Ob es - dies als Beispiel am Rande - gerechtfertigt ist, dem Heiratsvermittler, der im Englischen marriage-broker, wörtlich nämlich Ehe-Händler, heißt, nachzusagen, er wollte die Ehe, die er vermittelt hat, ohnehin gleich wieder brechen bzw. zerbrechen sehen, ob Long also, wie Tremmel annimmt, den broker" als Brecher" verstanden haben wollte, ist eher unwahrscheinlich. Ausgeschlossen ist es freilich nicht; denn ebenjener Heiratsvermittler will die junge Madame Butterfly später mit einem anderen Mann (einem japanischen Prinzen) verkuppeln, weil er weiß, dass Pinkerton entgegen seiner Versprechungen nicht mehr zu seiner japanischen Frau zurückkehren wird.
Georg Tremmel, dem man ein großes Publikum und deshalb künftig mehr Leichtigkeit in seinen Formulierungen wünscht, setzt in seiner Arbeit aus gutem Grund voraus, dass seinen Lesern die Opernfassung der Madame Butterfly hinreichend bekannt ist.
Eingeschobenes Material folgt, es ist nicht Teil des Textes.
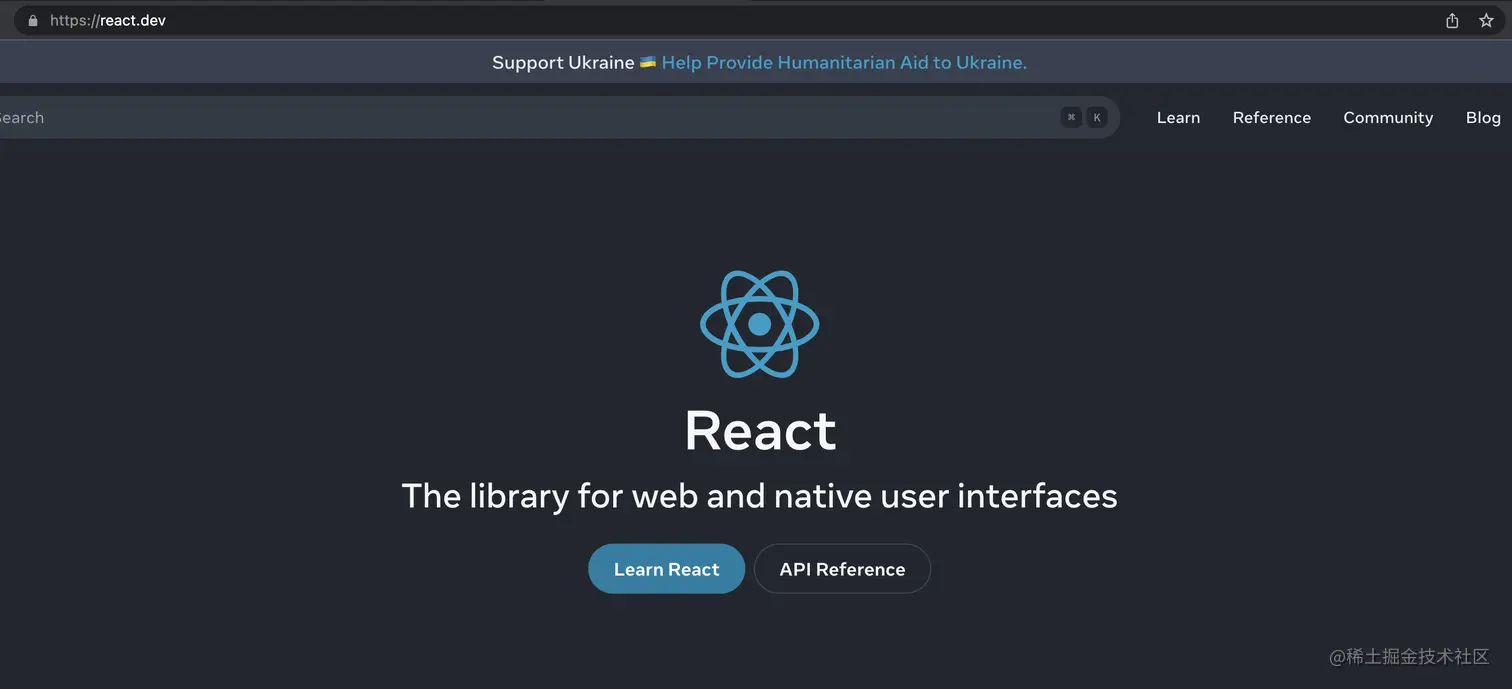The width and height of the screenshot is (1512, 689).
Task: Click the command key badge in the search bar
Action: point(1070,116)
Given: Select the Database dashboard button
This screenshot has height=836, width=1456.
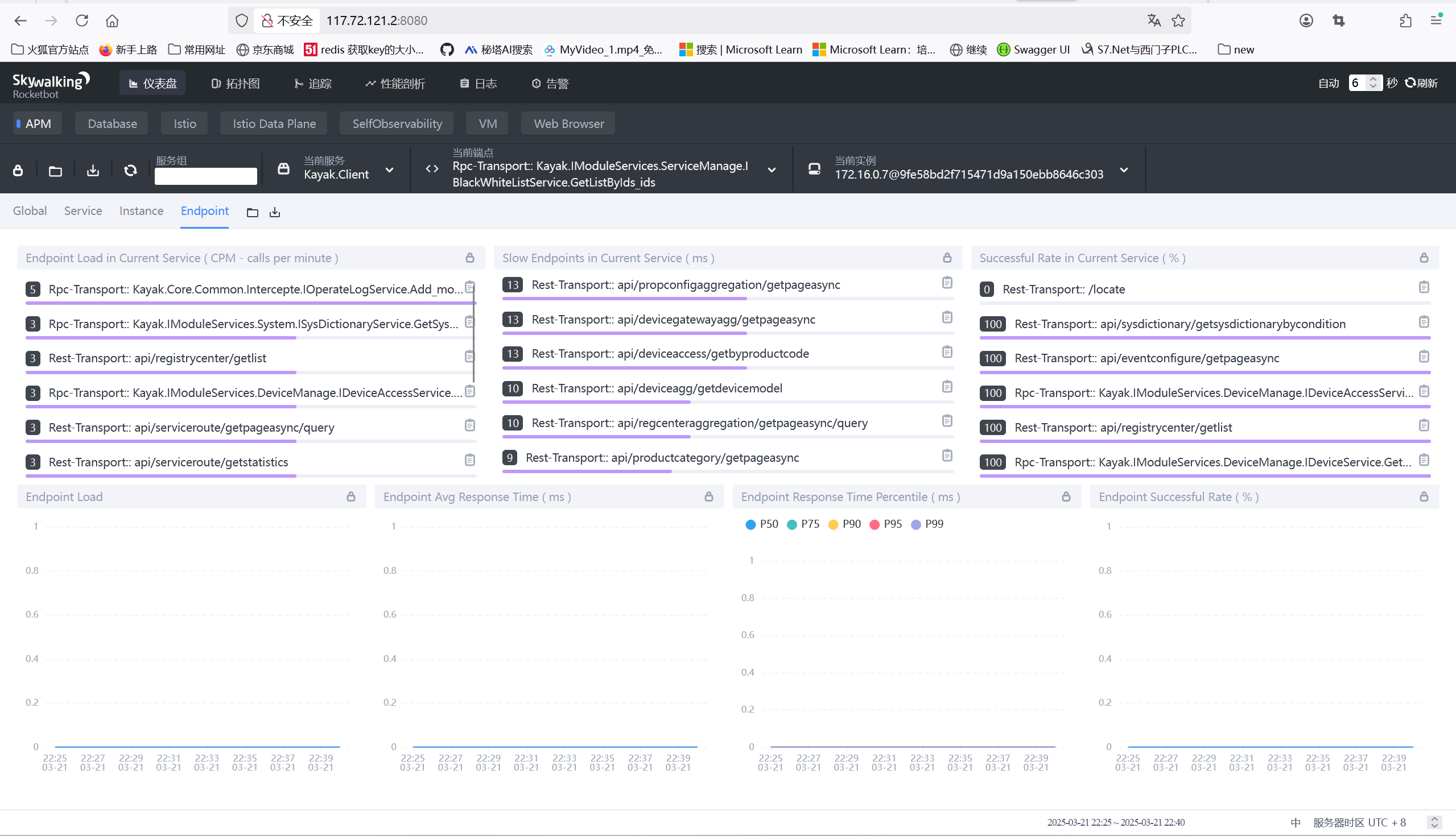Looking at the screenshot, I should tap(112, 123).
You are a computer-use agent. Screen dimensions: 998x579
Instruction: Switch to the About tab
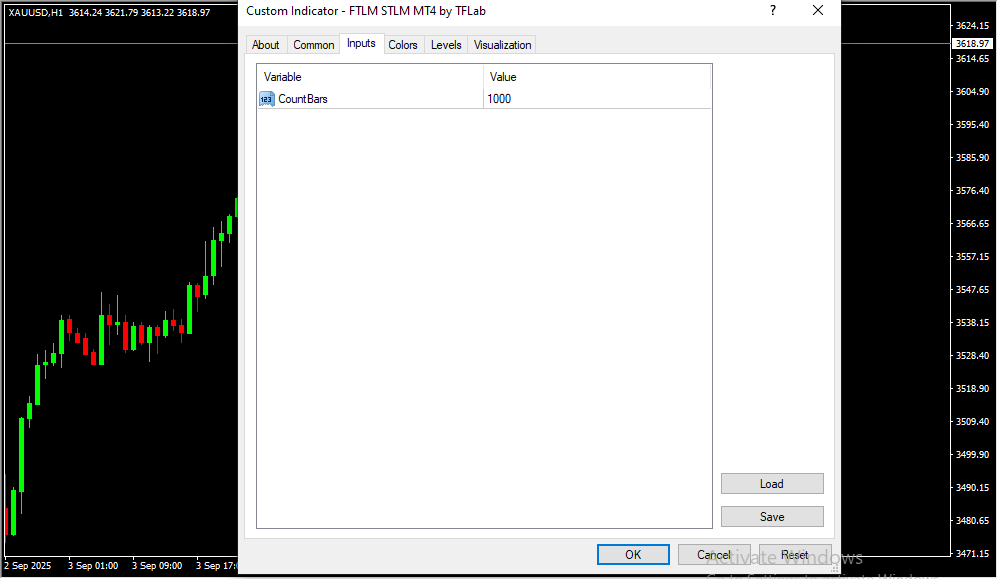(x=266, y=45)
Trotzdem hätten mehr direkte Gegenüberstellungen von Longs Kurzgeschichte und Puccinis Libretto sein Debüt durchaus bereichern können. Ob er derlei in künftigen Arbeiten plant? Wir sehen weiteren aufschlussreichen Veröffentlichungen des Puccini-Spezialisten erwartungsvoll entgegen.